A slow Sunday in the middle of the election campaign. Four to ten points ahead in the polls, the politics becoming increasingly personal, nothing really to be gained or lost, the country just wanting it all over with so that they could get back to normality, and talking about Posh & Becks, and qualifying for the next year's World Cup, and the Ashes series in the summer, and 'I'm A Celebrity Get Me A Haircut', and 'Big Brother 15' and 'Celebrity News At Ten' and 'What Not To Wear In The Summer House'. The only minor blip in the slow march to victory for the government had been the murder of the PM's personal barber Ramone, but the addition of Barney Thomson to his staff had made sure that there had been no ill effects on his hair, and the police were doing a good job of making sure that no one, other than those involved in the investigation, got to hear about it. Such was the discretion being shown by Scotland Yard, that the PM and his people had almost forgotten about it, in the rush of polls and campaign speeches, so that the possibility of the whole sad affair of his barber and the chicken blowing up in his face before election day, had been completely forgotten.
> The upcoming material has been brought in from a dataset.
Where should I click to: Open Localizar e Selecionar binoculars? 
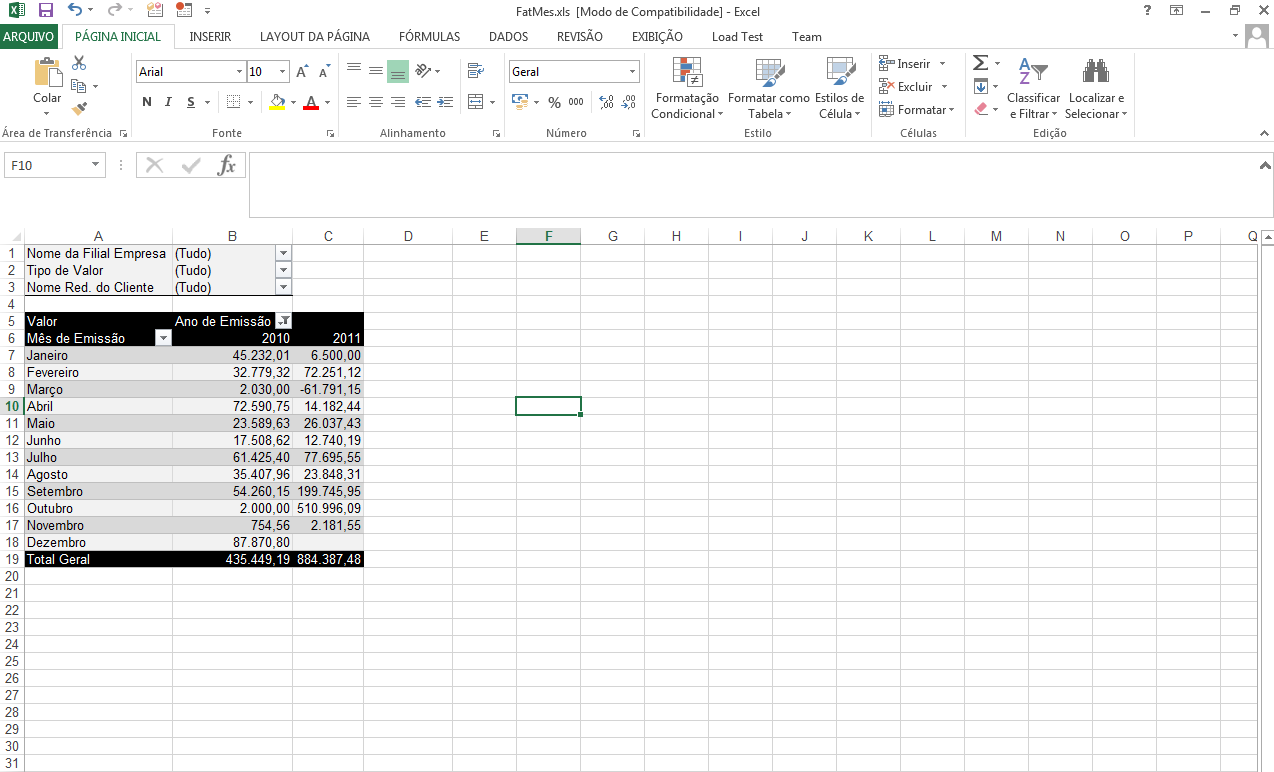[x=1096, y=90]
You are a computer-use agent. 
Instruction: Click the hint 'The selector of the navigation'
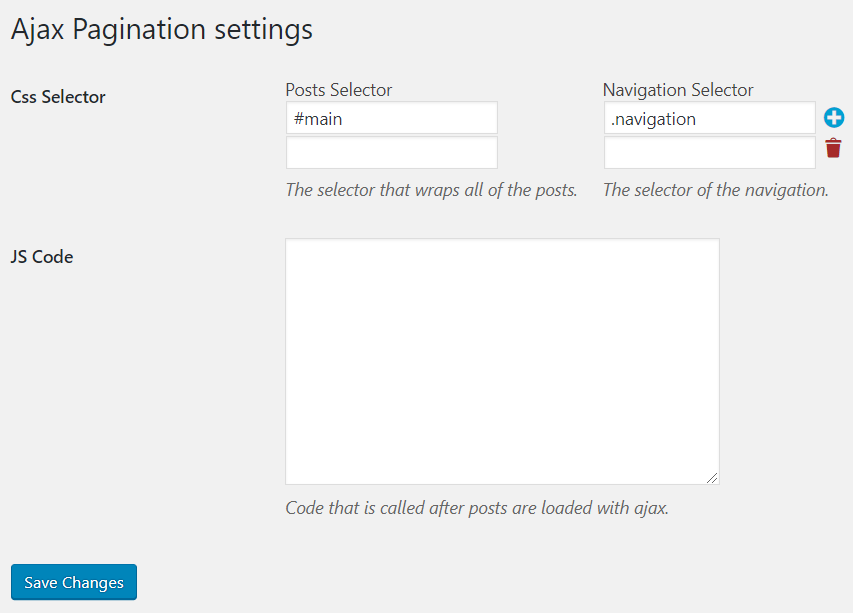click(715, 190)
Beneath them London muddled through another ordinary Sunday afternoon.

'You know, sometimes I wish I'd never bothered invading Iraq,' said the PM, looking forlornly down at the river.

Monday 25th April 2005

0716hrs

T
he PM's inner circle were sitting around the breakfast table discussing the day ahead. The Prime Minister, Thackeray and Williams, Barney and Igor. Outside the room, a gaggle of advisors and parliamentarians, all of whom wanted the Prime Ministerial ear, were waiting in glum silence, wondering why they had become so excluded from election party strategy.